— start Extract —

# Buying Meat Rabbits



## OSUman (Apr 13, 2010)

At my TSC they have rabbits that they say are dutch mix but they look really big from the ones they had before and i am wondering if $16 is a decent price for a meat rabbit?  Also what do you feed meat rabbits? just rabbit feed and alfalfa?


----------



## HeatherM (Apr 14, 2010)

Personally, I wouldn't go for a Dutch if you are looking for a meat rabbit. We got our first Californians for $10 a piece. Californians and New Zealands, or crosses of the two would make good meat rabbits. 

As far as feeding pellets are good, and they can have alfalfa, but grass is less rich so they'll do better with grass hay.


----------



## OSUman (Apr 14, 2010)

ok i dont think that they were dutch mixes cause they looked bigger then the ones they had before.


----------



## jfell (Apr 14, 2010)

Are you looking for the meat rabbits for food for yourself or show quality??  I would think $16 is a little pricey for a meat rabbit.  I just bought 5 meat rabbits for $50.  They are used for breeding and I sell the kits to a local resteraunt when they hit 5 lbs for $10. (thats skinned and quartered).  These are New Zealands so again I think that sounds a little much for a mix.


----------

— end Extract —
— start Supplied records —

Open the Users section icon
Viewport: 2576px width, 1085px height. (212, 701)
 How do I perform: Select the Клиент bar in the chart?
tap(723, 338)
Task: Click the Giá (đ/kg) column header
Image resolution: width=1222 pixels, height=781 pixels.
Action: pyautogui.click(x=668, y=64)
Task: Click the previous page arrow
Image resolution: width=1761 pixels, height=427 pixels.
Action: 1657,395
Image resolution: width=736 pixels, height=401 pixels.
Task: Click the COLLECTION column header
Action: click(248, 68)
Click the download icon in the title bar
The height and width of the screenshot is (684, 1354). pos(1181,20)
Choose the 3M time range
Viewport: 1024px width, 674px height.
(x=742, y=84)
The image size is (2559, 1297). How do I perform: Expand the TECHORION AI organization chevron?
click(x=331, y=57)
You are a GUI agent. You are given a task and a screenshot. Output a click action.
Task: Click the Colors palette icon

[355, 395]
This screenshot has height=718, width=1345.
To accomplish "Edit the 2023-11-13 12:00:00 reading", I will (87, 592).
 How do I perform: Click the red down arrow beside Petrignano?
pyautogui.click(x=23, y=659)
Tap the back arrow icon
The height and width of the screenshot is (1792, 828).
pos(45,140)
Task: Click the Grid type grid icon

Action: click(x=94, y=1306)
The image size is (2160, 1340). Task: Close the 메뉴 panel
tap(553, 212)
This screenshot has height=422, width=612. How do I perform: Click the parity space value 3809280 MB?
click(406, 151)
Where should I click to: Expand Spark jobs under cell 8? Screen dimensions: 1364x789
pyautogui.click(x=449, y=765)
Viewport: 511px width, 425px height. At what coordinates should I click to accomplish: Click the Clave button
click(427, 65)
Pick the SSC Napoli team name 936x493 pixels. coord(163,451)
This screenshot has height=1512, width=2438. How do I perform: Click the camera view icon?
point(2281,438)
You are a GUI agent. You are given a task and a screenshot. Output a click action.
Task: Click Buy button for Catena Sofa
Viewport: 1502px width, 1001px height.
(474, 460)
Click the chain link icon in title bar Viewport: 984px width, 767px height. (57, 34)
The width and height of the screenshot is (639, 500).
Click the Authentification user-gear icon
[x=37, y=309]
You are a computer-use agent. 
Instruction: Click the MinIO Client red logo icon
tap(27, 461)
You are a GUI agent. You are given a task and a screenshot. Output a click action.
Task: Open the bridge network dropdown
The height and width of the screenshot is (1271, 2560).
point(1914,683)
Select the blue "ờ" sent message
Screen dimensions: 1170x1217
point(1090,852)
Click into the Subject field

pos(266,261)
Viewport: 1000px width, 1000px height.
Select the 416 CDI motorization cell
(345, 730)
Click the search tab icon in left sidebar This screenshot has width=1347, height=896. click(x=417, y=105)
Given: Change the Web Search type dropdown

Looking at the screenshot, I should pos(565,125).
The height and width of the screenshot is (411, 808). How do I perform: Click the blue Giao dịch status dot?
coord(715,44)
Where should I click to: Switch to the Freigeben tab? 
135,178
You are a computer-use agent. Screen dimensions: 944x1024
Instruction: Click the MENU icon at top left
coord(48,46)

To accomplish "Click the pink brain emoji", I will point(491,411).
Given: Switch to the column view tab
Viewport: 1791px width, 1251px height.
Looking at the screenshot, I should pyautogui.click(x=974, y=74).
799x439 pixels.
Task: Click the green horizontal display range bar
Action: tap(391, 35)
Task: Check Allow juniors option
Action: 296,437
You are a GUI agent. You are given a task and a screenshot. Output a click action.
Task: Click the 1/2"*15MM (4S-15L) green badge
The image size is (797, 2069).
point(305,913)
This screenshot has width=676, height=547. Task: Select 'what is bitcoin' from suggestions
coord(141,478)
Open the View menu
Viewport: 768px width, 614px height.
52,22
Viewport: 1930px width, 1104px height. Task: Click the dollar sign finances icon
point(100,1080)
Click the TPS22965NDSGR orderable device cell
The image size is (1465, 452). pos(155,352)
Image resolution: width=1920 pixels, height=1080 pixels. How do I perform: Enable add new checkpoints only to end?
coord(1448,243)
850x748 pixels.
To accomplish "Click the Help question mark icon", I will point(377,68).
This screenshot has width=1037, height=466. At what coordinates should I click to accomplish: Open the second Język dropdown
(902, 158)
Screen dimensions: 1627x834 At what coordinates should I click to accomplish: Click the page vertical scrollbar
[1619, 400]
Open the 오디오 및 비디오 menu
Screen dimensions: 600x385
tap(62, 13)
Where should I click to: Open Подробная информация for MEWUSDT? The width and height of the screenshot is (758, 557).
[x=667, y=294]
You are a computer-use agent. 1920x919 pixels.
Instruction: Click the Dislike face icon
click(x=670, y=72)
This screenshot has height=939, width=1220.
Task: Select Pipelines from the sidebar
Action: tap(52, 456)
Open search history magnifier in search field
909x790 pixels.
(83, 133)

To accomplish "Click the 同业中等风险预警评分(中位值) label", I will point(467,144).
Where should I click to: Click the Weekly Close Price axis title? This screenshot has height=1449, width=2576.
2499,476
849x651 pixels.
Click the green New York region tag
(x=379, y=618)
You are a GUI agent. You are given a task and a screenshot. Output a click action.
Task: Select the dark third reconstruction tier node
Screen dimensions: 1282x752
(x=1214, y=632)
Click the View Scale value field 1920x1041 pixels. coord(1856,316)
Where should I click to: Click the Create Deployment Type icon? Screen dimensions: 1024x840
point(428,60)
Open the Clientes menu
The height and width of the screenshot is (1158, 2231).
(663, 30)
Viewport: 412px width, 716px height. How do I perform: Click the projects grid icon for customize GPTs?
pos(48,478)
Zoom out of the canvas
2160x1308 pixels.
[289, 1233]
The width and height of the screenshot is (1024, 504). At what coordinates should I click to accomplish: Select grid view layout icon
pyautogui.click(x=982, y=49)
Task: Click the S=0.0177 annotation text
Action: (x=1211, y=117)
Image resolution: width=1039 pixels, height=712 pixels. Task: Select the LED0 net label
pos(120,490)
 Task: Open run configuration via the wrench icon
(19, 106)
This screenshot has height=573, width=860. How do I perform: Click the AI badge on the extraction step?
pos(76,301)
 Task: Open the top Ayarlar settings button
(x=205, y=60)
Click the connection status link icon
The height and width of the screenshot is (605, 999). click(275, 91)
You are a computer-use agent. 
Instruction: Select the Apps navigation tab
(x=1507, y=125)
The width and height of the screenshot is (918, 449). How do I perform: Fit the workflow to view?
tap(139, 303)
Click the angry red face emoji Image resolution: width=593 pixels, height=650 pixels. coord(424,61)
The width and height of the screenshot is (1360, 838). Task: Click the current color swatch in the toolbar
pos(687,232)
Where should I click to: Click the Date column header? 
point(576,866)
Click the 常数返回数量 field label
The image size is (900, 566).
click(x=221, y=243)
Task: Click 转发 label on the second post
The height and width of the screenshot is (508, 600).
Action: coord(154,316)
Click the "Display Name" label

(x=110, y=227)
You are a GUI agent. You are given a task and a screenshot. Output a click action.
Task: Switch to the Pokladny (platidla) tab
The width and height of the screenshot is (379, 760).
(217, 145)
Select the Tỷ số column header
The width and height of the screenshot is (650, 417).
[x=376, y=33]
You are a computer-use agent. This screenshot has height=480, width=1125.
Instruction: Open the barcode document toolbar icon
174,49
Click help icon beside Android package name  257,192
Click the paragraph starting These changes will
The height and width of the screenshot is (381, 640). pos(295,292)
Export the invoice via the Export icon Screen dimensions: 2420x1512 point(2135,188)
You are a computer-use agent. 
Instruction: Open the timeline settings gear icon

— end Supplied records —

> **Problems**
1) For the meat rabbit thread above, state whether each statement agrees with it, answering yes or no and quoting the deciding words: (a) HeatherM paid $10 each for her first Californians; (b) jfell sells the kits to a restaurant once they reach 3 lbs; (c) HeatherM says the rabbits will do better on alfalfa than on grass hay.
2) Print the passage of the meat rabbit thread starting with "## HeatherM (Apr" and going on through "with grass hay.".
3) Answer these questions on the meat rabbit thread above:
(a) What price is the TSC asking for a meat rabbit?
(b) How many meat rabbits did jfell buy, and for what total?
(c) What breed are the rabbits jfell bought?

> **Solved tasks**
1)
(a) Yes: "We got our first Californians for $10 a piece."
(b) No: "I sell the kits to a local resteraunt when they hit 5 lbs for $10."
(c) No: "grass is less rich so they'll do better with grass hay."

2)
## HeatherM (Apr 14, 2010)

Personally, I wouldn't go for a Dutch if you are looking for a meat rabbit. We got our first Californians for $10 a piece. Californians and New Zealands, or crosses of the two would make good meat rabbits. 

As far as feeding pellets are good, and they can have alfalfa, but grass is less rich so they'll do better with grass hay.

3)
(a) $16
(b) 5 rabbits for $50
(c) New Zealands